Spain begins Gathering Bank Accounts and Names of Crypto Users
The tax authorities of Spain have sent out requests asking for the info on users of cryptocurrencies in the country. Specifically, they are looking for names and bank accounts of cryptocurrency users in Spain. The requests are related to the investors in the crypto space and more than 60 companies received them. The news first broke in the Spanish local media after which it was propagated through the international circles.
Right now, it is known that more than a dozen crypto exchanges, 16 banks and over 40 businesses that accept payments in the form of cryptocurrencies. Some of the companies that are on this list are also operators of crypto ATMs that are present in Spain.
The move is already impacting the markets in a negative way and no one is surprised by this. After all, it comes after many other nations started or announced their own investigation into the cryptocurrencies and their regulation. The voices asking for this got especially loud in 2018 Q1 when the crypto markets combined market cap reached over $800 billion.
The sources in the government had additional info on the data requests. According to them, the Spanish tax agency move is likely a prelude to a more formal investigation as well as monitoring. Right now, the agency is already in the process of analyzing the pathways of the domestic use of cryptocurrencies.
The potential problems in Spain for cryptocurrency investors are heightened because the finance ministry already took a negative stance towards the entire domain. This was presented to the public when the government provided its official bulletin in March 2018 on the issue of the crypto market.
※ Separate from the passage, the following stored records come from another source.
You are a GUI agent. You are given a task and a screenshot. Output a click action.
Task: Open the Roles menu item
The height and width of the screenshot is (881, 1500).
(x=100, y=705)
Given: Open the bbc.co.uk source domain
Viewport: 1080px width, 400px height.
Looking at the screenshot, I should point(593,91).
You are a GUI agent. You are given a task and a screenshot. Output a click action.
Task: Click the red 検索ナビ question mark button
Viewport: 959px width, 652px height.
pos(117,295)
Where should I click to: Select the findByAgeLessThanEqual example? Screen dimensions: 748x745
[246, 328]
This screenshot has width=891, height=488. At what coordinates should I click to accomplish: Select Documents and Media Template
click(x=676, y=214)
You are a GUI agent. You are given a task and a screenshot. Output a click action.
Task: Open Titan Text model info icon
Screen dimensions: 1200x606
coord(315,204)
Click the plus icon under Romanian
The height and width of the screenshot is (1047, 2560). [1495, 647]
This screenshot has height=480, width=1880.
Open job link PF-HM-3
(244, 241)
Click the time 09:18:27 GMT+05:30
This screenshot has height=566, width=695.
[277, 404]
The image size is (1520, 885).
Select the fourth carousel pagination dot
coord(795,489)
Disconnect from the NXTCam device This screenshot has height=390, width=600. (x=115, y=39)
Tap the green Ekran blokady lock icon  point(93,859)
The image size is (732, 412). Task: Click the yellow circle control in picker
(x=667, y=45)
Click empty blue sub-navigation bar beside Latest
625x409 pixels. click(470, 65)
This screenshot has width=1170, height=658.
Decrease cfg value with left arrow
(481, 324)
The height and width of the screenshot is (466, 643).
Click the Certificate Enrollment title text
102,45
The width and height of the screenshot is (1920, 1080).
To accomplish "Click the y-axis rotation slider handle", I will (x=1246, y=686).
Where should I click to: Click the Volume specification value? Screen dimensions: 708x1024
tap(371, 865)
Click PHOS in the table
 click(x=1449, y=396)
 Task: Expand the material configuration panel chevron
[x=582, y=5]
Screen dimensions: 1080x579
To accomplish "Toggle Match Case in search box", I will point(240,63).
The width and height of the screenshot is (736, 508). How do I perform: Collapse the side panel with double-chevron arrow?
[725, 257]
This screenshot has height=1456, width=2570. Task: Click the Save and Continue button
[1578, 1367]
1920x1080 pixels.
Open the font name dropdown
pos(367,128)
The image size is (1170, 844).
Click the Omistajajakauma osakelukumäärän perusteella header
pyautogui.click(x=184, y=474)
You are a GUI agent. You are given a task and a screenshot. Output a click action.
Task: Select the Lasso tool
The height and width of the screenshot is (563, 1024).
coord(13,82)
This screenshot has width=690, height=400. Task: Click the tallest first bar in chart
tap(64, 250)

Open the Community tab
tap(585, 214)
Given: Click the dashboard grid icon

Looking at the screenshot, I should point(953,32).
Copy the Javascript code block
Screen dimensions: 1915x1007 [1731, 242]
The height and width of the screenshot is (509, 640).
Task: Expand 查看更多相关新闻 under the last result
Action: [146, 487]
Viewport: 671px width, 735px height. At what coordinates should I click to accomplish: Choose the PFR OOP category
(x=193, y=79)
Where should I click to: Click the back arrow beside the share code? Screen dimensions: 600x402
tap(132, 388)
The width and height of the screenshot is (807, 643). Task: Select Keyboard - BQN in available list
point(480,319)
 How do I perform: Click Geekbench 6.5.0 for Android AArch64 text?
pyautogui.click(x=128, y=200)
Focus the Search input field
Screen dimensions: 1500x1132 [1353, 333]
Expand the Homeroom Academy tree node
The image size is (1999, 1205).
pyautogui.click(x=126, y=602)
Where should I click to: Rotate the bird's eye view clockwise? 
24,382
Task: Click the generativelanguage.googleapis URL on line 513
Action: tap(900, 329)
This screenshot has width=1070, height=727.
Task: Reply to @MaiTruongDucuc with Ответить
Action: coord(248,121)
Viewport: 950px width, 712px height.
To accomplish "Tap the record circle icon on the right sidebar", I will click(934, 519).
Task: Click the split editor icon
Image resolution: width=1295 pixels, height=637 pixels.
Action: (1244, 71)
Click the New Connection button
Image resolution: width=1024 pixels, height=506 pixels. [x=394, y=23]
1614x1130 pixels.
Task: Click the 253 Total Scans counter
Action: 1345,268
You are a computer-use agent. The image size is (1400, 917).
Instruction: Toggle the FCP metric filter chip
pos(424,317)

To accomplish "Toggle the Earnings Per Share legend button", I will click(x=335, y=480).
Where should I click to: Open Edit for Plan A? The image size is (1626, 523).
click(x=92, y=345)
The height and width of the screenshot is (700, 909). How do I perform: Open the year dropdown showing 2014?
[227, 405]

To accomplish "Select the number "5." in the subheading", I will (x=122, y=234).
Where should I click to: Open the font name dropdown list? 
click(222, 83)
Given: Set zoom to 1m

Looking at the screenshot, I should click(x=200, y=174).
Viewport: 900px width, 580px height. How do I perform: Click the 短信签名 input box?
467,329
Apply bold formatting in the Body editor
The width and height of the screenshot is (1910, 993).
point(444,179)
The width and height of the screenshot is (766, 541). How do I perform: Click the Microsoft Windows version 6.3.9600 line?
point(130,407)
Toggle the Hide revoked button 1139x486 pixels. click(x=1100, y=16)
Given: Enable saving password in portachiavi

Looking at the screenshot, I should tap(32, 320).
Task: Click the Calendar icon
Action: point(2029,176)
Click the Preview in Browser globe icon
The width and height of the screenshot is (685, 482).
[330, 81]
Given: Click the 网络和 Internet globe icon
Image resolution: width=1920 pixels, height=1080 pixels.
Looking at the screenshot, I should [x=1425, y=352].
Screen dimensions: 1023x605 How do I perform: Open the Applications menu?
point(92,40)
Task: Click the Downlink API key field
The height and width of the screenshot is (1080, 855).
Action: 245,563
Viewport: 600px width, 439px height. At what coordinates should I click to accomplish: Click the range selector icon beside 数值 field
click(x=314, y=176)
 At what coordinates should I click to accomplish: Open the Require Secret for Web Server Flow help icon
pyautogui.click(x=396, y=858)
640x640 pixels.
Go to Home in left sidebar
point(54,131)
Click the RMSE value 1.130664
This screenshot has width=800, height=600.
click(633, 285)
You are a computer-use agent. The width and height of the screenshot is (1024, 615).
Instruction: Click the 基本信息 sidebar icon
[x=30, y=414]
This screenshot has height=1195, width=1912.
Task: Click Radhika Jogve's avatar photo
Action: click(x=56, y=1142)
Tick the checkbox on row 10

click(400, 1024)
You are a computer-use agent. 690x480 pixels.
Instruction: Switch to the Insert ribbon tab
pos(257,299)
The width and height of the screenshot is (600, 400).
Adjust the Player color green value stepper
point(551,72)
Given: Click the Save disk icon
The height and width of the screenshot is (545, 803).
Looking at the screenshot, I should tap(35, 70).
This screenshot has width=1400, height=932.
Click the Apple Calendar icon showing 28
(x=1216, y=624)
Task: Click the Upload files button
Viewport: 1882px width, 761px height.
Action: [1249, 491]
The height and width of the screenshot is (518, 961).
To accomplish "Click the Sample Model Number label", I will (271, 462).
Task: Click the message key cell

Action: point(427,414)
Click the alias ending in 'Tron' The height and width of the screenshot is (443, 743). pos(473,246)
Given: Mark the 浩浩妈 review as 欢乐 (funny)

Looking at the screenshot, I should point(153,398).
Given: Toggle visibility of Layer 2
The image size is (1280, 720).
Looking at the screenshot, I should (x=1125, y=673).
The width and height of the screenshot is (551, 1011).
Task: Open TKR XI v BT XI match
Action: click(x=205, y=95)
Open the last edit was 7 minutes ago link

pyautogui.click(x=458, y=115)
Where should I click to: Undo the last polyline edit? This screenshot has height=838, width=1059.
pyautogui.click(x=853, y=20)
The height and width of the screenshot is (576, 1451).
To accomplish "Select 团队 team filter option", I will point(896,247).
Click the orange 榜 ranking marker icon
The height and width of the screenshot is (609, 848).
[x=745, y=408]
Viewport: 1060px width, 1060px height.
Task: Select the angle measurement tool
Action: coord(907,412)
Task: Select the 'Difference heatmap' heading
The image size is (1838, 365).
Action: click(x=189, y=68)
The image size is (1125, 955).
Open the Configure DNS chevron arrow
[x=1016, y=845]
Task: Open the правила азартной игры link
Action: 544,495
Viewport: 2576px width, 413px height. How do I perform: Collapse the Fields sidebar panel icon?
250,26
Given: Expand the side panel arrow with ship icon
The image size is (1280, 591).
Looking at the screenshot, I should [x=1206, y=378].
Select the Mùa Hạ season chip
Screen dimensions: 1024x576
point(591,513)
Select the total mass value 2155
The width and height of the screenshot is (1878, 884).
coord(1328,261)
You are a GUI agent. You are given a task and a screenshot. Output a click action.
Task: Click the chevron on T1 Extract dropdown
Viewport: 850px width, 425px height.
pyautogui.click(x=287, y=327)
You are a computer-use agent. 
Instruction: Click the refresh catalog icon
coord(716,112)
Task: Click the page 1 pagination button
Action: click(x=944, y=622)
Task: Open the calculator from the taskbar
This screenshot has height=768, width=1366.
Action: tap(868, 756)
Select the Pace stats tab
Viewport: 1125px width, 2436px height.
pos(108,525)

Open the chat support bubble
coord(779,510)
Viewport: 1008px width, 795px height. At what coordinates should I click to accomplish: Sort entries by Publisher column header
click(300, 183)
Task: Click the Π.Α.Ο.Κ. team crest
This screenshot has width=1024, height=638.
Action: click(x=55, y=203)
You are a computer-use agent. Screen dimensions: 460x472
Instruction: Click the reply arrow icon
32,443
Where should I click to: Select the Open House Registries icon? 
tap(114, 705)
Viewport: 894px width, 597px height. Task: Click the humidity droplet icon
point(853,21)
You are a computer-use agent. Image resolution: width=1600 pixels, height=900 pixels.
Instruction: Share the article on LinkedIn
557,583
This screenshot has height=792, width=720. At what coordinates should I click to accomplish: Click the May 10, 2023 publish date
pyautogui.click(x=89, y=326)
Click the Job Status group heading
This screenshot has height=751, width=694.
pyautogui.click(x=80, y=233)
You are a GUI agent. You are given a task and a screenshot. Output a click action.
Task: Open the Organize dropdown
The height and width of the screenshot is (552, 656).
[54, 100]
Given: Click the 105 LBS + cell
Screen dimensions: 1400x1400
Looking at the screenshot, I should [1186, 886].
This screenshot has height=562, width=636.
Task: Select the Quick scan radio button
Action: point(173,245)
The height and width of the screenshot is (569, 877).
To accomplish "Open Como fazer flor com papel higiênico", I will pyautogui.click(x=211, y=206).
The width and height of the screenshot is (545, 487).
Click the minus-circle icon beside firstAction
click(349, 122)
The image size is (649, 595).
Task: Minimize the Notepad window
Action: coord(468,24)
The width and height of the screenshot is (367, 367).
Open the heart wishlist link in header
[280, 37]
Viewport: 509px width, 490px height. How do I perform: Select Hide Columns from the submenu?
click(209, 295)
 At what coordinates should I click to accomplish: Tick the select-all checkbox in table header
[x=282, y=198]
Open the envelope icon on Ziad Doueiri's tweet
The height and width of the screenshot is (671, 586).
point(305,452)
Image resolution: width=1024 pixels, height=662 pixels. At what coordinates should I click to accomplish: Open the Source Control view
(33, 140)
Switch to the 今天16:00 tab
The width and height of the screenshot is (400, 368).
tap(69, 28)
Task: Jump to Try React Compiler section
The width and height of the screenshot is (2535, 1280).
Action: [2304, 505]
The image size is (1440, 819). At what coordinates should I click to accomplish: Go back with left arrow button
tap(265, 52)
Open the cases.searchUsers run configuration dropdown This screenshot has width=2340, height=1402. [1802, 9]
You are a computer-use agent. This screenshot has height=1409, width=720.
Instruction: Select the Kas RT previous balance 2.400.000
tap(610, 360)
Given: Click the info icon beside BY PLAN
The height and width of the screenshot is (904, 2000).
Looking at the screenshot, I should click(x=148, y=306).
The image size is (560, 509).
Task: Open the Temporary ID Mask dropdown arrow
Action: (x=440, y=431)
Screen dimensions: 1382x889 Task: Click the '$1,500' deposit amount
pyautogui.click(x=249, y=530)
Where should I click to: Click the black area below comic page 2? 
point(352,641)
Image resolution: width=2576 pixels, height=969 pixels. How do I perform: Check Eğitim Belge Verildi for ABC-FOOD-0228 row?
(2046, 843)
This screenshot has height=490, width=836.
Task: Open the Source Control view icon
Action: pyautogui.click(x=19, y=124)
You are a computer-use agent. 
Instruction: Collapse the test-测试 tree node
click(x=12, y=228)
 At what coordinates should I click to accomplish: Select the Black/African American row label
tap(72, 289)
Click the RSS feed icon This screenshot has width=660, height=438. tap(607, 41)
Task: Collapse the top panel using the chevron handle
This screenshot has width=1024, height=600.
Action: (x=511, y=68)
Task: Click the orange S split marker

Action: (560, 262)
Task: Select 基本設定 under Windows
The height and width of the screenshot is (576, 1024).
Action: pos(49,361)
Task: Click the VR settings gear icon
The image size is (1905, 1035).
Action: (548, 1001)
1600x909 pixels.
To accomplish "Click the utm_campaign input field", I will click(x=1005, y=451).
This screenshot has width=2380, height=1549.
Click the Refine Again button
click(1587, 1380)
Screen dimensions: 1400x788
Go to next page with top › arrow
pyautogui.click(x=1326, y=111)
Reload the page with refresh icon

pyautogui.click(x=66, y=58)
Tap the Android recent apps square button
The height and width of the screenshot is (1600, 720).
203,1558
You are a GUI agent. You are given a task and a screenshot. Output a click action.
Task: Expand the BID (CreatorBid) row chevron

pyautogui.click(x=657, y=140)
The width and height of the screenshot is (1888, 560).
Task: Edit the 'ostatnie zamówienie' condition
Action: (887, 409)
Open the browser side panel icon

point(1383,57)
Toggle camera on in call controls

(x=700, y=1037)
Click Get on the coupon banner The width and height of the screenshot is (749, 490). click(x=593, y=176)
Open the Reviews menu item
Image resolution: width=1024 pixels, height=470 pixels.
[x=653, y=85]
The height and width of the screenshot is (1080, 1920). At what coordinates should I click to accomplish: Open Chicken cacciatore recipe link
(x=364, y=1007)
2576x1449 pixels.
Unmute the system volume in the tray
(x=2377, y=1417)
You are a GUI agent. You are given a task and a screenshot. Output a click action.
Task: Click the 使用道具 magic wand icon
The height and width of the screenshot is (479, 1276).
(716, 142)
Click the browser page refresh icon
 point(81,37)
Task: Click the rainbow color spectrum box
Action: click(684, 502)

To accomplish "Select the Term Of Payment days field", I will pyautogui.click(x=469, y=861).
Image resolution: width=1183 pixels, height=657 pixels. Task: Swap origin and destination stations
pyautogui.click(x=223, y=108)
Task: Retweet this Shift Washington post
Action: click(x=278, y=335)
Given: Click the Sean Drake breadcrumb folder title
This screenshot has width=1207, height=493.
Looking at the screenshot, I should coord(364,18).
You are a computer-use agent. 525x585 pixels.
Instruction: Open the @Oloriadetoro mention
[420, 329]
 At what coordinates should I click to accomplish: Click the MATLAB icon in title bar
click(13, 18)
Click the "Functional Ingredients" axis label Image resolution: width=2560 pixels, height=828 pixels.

In the bulletin, cryptocurrencies were directly linked to organized crime. This talking point is nothing new, even though the concept was mainly disproven by actual evidence of criminal activity which still predominantly prefers fiat currencies.
However, in the case of the Spanish government, the connection was made not just to the particular cryptocurrencies, but the underlying technology of blockchain as well. The Madrid authorities are now asking for stricter regulation and oversight, but it can be safe to assume that some form of crackdown will commence along with the previous two.